Monday, June 27, 2022

Our nomadic lifestyle

Ted. There is a notion that nomads wander around the world aimlessly. That is not true. Typically, nomads move between two or more fixed points to support their livelihood. They follow grazing animals, food sources or employment. 

After more than five years, Judy and I are falling into our own patterns of travel. We like to explore new places but then return to places that we know well. We tend to linger longer at each destination now, as each change is a bit unsettling. Certainly, the travel days are exhausting. 

We enjoyed new friends and places in the familiar surroundings of Málaga, Spain and stretched our rubber bands seeing new sights and making new acquaintances in Turkey. Now, we are back in Athens, GA for two months. 
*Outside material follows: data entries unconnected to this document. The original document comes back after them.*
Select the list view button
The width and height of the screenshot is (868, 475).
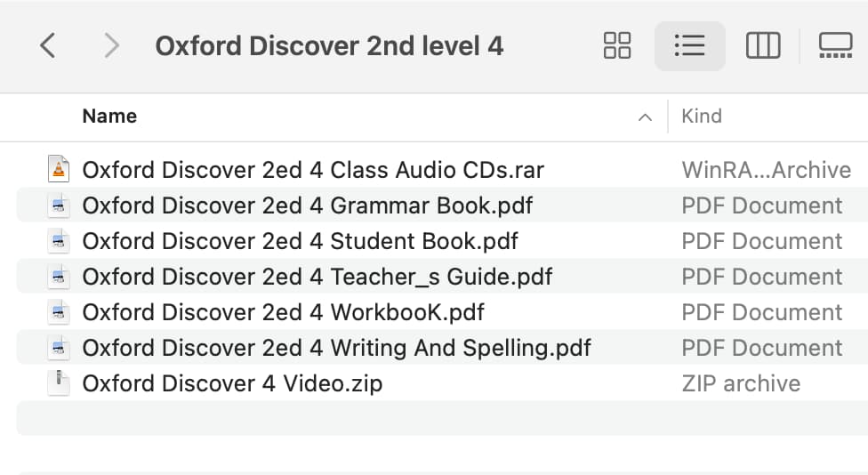690,46
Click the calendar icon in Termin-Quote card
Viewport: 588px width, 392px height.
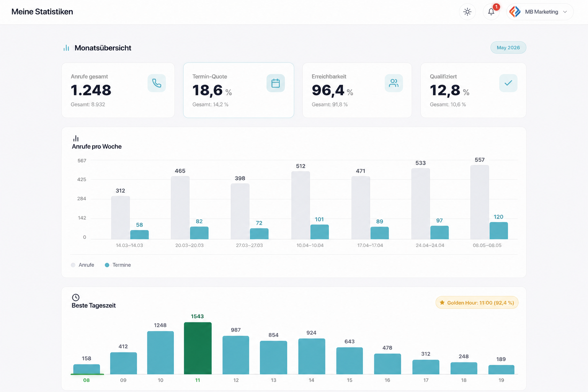tap(276, 83)
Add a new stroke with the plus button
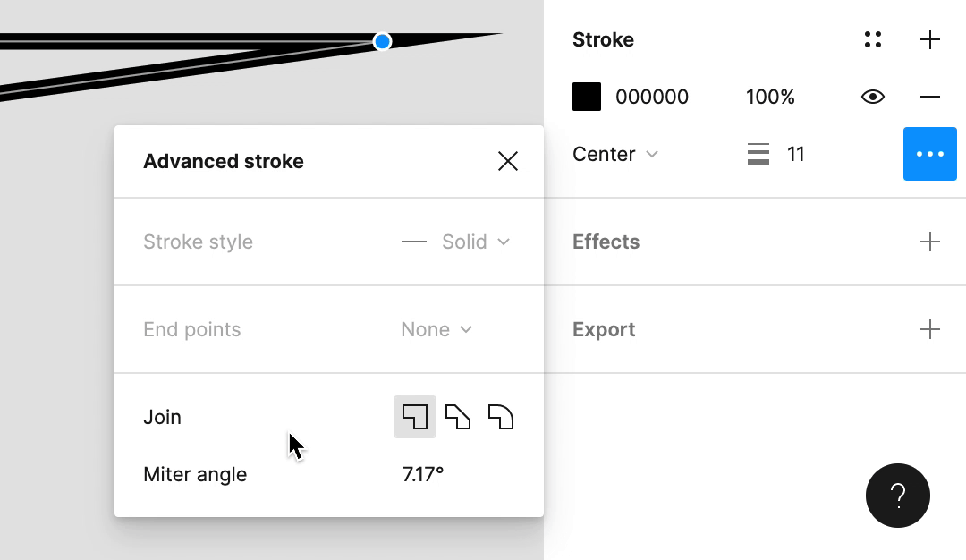The height and width of the screenshot is (560, 966). click(x=930, y=39)
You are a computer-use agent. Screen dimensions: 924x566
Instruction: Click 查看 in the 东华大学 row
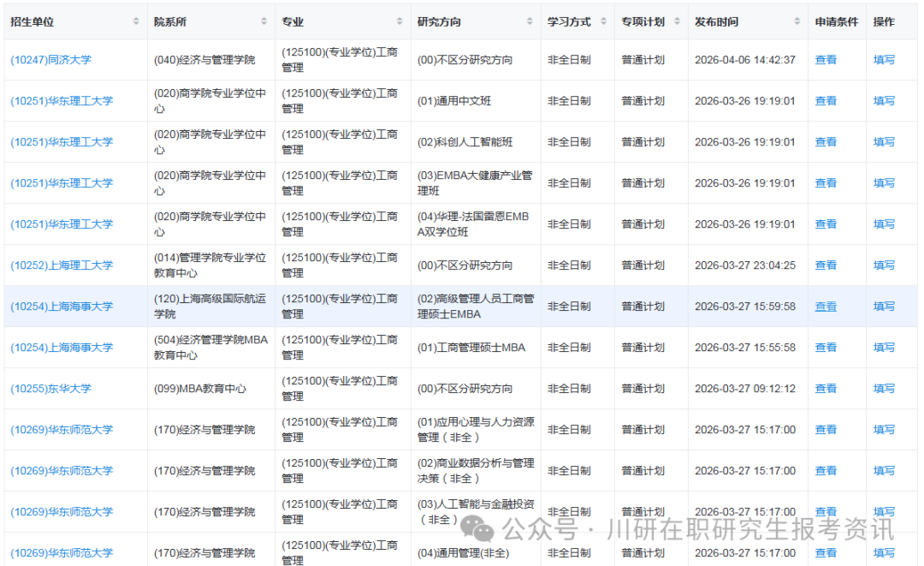[826, 388]
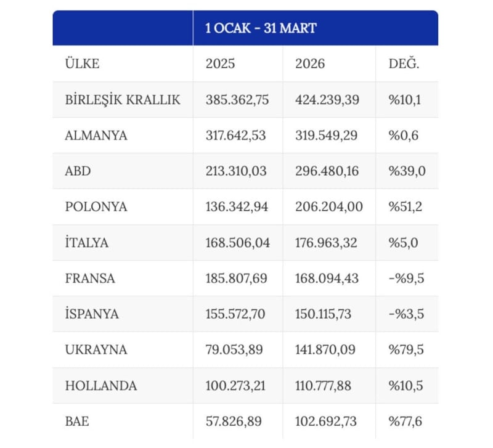The image size is (493, 448).
Task: Click the BİRLEŞİK KRALLIK country cell
Action: (123, 100)
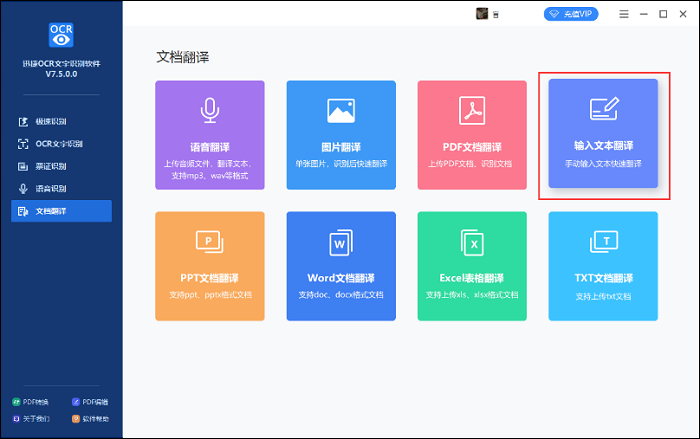
Task: Open the PDF转换 link
Action: pos(35,401)
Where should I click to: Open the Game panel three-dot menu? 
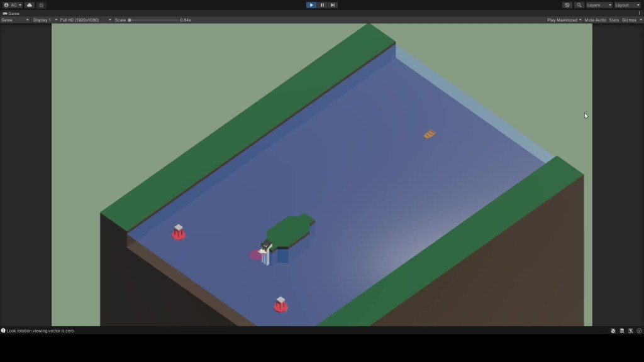click(x=639, y=13)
Is life better here? No – it's just different. We have swapped new friends for long time (certainly not old) friends. We have traded the roses of Turkey for the gardenias of Georgia. Instead of savoring lamb kebaps, we drool over pulled pork. True - we are not currently learning more about the history of our civilization but we do get to hang out with four incredible grandsons (and their folks). So life remains beautiful, but in ways that always change. 

Our youngest grandson, Callum

Though we are resting back in our saddles for the moment, we will soon be leaning in to more adventures. Western North America beckons once again. Before too long, the Canadian Rockies, Alaska, Washington and New Mexico will offer their own unique joys. 

For us, more than ever, home is the here and now.

On the old city wall of Antalya


Sunday, June 19, 2022

By ferryboat to Asia

Ted. I have always loved ferries and have ridden on dozens around the world. I can still remember riding the Staten Island Ferry as a kid. For just 10 cents each way, we got a harbor cruise and a wonderful view of the Statue of Liberty. 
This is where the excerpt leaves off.